▶ **SET PROBLEM**: Convert the stretch of material from the line containing "This screenshot has" through the line containing "click(x=69, y=77)" into a JSON list of strings, one per line, with blank lines omitted. Leave the pictures out of the answer.

▶ **DATA FOR THIS TASK**:

+---+

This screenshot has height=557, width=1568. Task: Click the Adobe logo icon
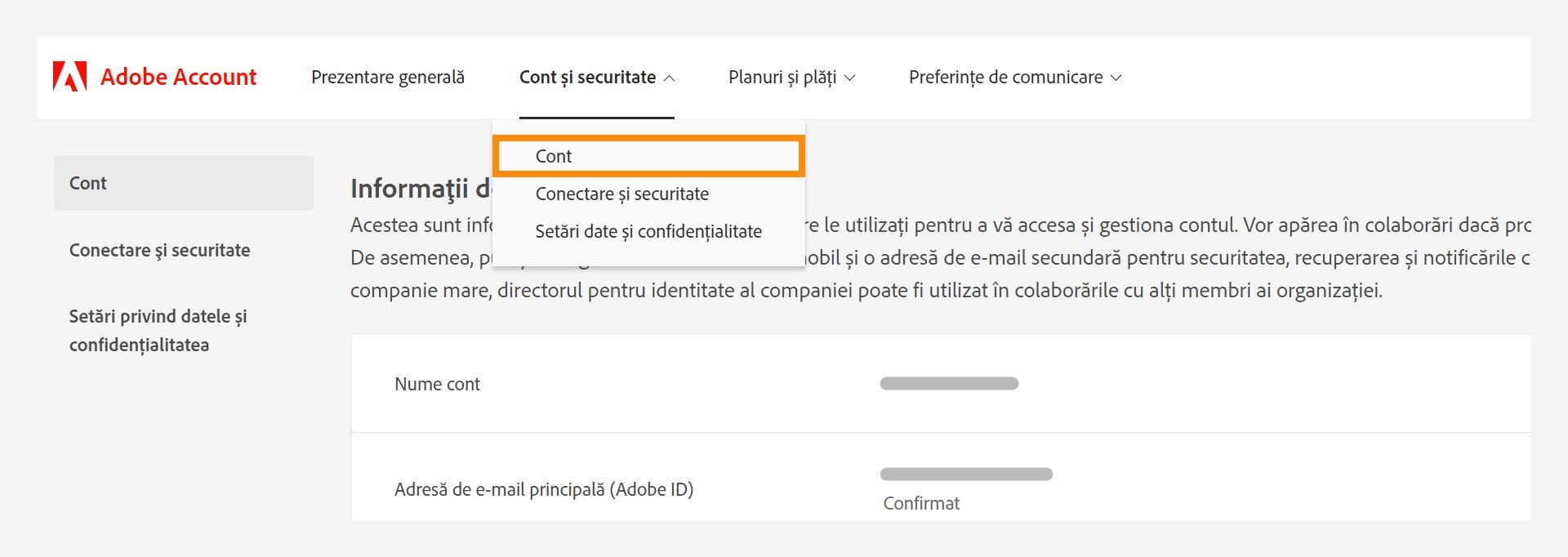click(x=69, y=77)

+---+

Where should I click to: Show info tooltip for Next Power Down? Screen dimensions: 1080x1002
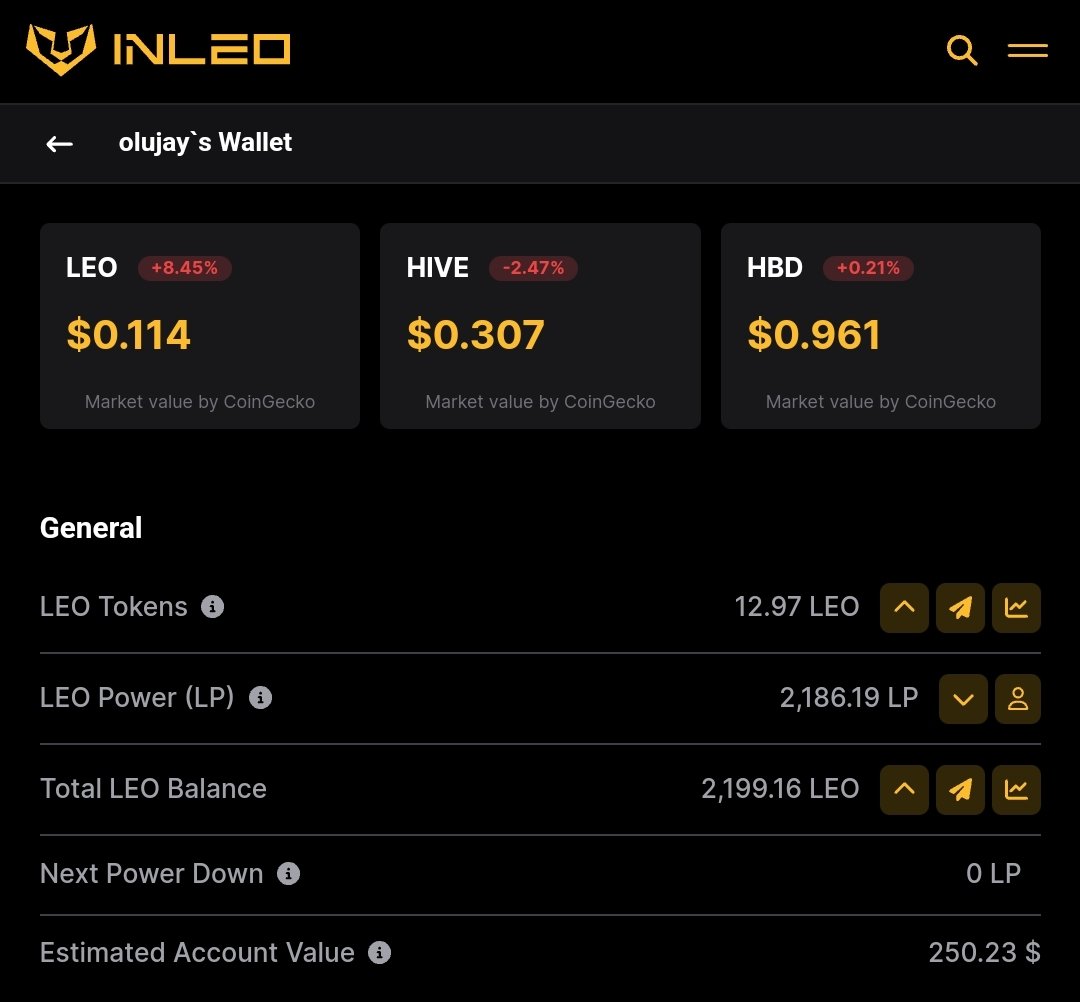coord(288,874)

+---+

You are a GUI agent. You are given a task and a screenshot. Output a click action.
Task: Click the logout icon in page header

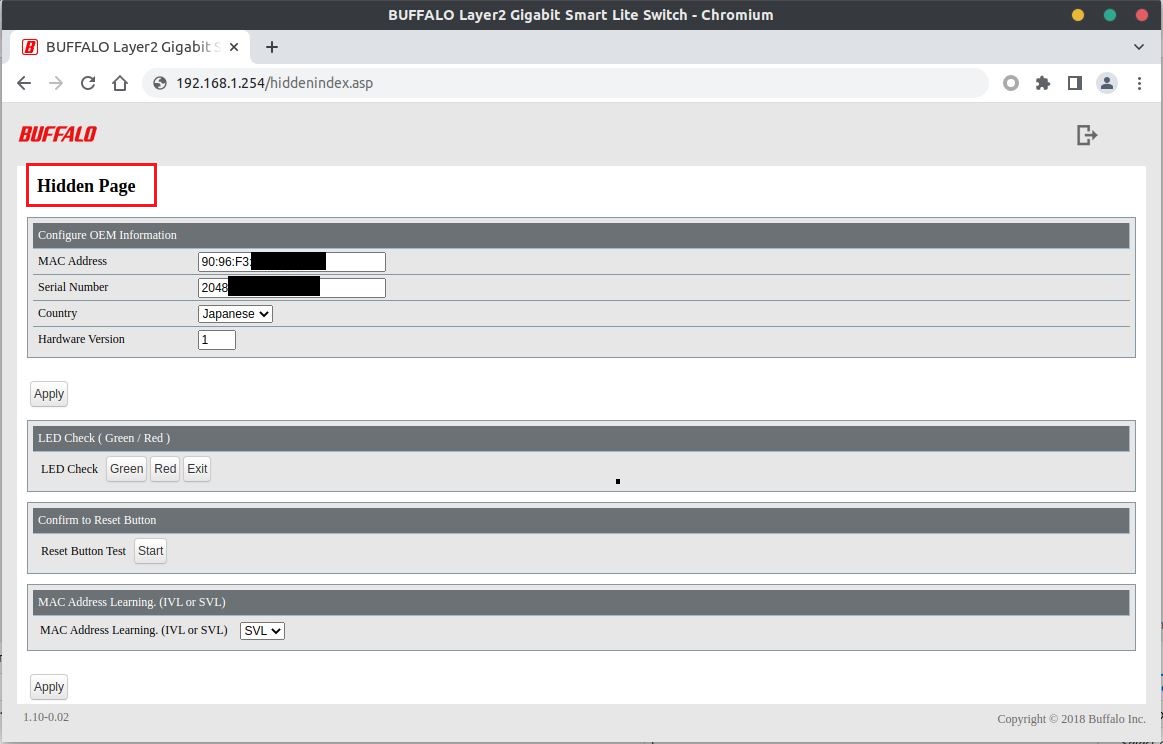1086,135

+---+

▶ **TASK RESULT**:
[
  "This screenshot has height=557, width=1568. Task: Click the Adobe logo icon",
  "click(x=69, y=77)"
]